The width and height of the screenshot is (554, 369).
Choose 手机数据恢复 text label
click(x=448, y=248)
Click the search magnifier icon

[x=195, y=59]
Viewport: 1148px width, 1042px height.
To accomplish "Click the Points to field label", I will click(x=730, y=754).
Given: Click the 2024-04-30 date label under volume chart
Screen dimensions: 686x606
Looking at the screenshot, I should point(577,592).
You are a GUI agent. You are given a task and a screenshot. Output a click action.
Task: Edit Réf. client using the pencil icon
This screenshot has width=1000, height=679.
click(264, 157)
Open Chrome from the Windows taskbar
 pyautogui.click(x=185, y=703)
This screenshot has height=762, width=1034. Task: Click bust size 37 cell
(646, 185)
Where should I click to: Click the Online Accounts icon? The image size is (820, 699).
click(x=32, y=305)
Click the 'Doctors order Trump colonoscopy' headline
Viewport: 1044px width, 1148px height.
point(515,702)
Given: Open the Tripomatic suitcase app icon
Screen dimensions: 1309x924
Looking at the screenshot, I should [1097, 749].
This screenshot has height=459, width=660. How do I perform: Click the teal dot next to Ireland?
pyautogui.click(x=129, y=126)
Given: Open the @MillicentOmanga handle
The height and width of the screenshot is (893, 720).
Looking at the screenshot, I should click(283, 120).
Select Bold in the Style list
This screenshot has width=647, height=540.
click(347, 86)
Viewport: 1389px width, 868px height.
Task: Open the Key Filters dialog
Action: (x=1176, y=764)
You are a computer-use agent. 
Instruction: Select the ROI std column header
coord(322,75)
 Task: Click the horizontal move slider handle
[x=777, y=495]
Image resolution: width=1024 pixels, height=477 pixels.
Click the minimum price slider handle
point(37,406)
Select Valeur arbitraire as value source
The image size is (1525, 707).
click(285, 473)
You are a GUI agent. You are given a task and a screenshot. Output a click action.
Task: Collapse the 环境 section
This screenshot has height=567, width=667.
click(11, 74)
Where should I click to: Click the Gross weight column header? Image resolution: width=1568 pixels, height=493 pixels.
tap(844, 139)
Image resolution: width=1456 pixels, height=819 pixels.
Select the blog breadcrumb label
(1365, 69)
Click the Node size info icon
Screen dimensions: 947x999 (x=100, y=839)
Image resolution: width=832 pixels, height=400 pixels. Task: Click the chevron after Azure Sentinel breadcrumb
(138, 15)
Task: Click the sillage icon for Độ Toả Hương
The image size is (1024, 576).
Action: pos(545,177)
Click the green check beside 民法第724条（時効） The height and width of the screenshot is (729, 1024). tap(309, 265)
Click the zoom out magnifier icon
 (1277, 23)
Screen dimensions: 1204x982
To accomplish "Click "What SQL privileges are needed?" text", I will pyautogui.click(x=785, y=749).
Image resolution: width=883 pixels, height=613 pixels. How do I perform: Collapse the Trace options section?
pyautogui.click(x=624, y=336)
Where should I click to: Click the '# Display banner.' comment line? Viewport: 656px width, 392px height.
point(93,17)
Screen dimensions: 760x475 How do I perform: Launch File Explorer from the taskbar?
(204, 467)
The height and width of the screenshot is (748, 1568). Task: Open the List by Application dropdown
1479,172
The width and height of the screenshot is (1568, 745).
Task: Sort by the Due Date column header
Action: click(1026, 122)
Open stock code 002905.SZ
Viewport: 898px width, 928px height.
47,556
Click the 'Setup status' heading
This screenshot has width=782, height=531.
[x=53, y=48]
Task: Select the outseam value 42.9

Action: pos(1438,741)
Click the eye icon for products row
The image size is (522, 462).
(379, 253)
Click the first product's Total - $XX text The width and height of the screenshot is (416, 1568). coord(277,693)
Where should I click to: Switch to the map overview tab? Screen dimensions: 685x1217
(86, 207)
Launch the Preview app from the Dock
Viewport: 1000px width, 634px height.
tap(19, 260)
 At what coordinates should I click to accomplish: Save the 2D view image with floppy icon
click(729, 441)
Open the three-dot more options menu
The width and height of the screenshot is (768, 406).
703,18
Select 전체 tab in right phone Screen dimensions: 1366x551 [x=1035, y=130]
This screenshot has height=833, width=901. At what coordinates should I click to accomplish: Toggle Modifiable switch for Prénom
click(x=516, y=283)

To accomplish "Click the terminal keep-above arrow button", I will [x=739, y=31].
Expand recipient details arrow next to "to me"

=====

- [TASK STATEMENT] The complete material should be output once more, word for word.

- [WRITTEN ANSWER]
The width and height of the screenshot is (554, 369).
Choose 手机数据恢复 text label
click(x=448, y=248)
Click the search magnifier icon

[x=195, y=59]
Viewport: 1148px width, 1042px height.
To accomplish "Click the Points to field label", I will click(x=730, y=754).
Given: Click the 2024-04-30 date label under volume chart
Screen dimensions: 686x606
Looking at the screenshot, I should point(577,592).
You are a GUI agent. You are given a task and a screenshot. Output a click action.
Task: Edit Réf. client using the pencil icon
This screenshot has width=1000, height=679.
click(264, 157)
Open Chrome from the Windows taskbar
 pyautogui.click(x=185, y=703)
This screenshot has height=762, width=1034. Task: Click bust size 37 cell
(646, 185)
Where should I click to: Click the Online Accounts icon? The image size is (820, 699).
click(x=32, y=305)
Click the 'Doctors order Trump colonoscopy' headline
Viewport: 1044px width, 1148px height.
point(515,702)
Given: Open the Tripomatic suitcase app icon
Screen dimensions: 1309x924
Looking at the screenshot, I should [1097, 749].
This screenshot has height=459, width=660. How do I perform: Click the teal dot next to Ireland?
pyautogui.click(x=129, y=126)
Given: Open the @MillicentOmanga handle
The height and width of the screenshot is (893, 720).
Looking at the screenshot, I should click(283, 120).
Select Bold in the Style list
This screenshot has width=647, height=540.
click(347, 86)
Viewport: 1389px width, 868px height.
Task: Open the Key Filters dialog
Action: (x=1176, y=764)
You are a computer-use agent. 
Instruction: Select the ROI std column header
coord(322,75)
 Task: Click the horizontal move slider handle
[x=777, y=495]
Image resolution: width=1024 pixels, height=477 pixels.
Click the minimum price slider handle
point(37,406)
Select Valeur arbitraire as value source
The image size is (1525, 707).
click(285, 473)
You are a GUI agent. You are given a task and a screenshot. Output a click action.
Task: Collapse the 环境 section
This screenshot has height=567, width=667.
click(11, 74)
Where should I click to: Click the Gross weight column header? Image resolution: width=1568 pixels, height=493 pixels.
tap(844, 139)
Image resolution: width=1456 pixels, height=819 pixels.
Select the blog breadcrumb label
(1365, 69)
Click the Node size info icon
Screen dimensions: 947x999 (x=100, y=839)
Image resolution: width=832 pixels, height=400 pixels. Task: Click the chevron after Azure Sentinel breadcrumb
(138, 15)
Task: Click the sillage icon for Độ Toả Hương
The image size is (1024, 576).
Action: pos(545,177)
Click the green check beside 民法第724条（時効） The height and width of the screenshot is (729, 1024). tap(309, 265)
Click the zoom out magnifier icon
 (1277, 23)
Screen dimensions: 1204x982
To accomplish "Click "What SQL privileges are needed?" text", I will pyautogui.click(x=785, y=749).
Image resolution: width=883 pixels, height=613 pixels. How do I perform: Collapse the Trace options section?
pyautogui.click(x=624, y=336)
Where should I click to: Click the '# Display banner.' comment line? Viewport: 656px width, 392px height.
point(93,17)
Screen dimensions: 760x475 How do I perform: Launch File Explorer from the taskbar?
(204, 467)
The height and width of the screenshot is (748, 1568). Task: Open the List by Application dropdown
1479,172
The width and height of the screenshot is (1568, 745).
Task: Sort by the Due Date column header
Action: click(1026, 122)
Open stock code 002905.SZ
Viewport: 898px width, 928px height.
47,556
Click the 'Setup status' heading
This screenshot has width=782, height=531.
[x=53, y=48]
Task: Select the outseam value 42.9

Action: pos(1438,741)
Click the eye icon for products row
The image size is (522, 462).
(379, 253)
Click the first product's Total - $XX text The width and height of the screenshot is (416, 1568). coord(277,693)
Where should I click to: Switch to the map overview tab? Screen dimensions: 685x1217
(86, 207)
Launch the Preview app from the Dock
Viewport: 1000px width, 634px height.
tap(19, 260)
 At what coordinates should I click to accomplish: Save the 2D view image with floppy icon
click(729, 441)
Open the three-dot more options menu
The width and height of the screenshot is (768, 406).
703,18
Select 전체 tab in right phone Screen dimensions: 1366x551 [x=1035, y=130]
This screenshot has height=833, width=901. At what coordinates should I click to accomplish: Toggle Modifiable switch for Prénom
click(x=516, y=283)

To accomplish "Click the terminal keep-above arrow button", I will [x=739, y=31].
Expand recipient details arrow next to "to me"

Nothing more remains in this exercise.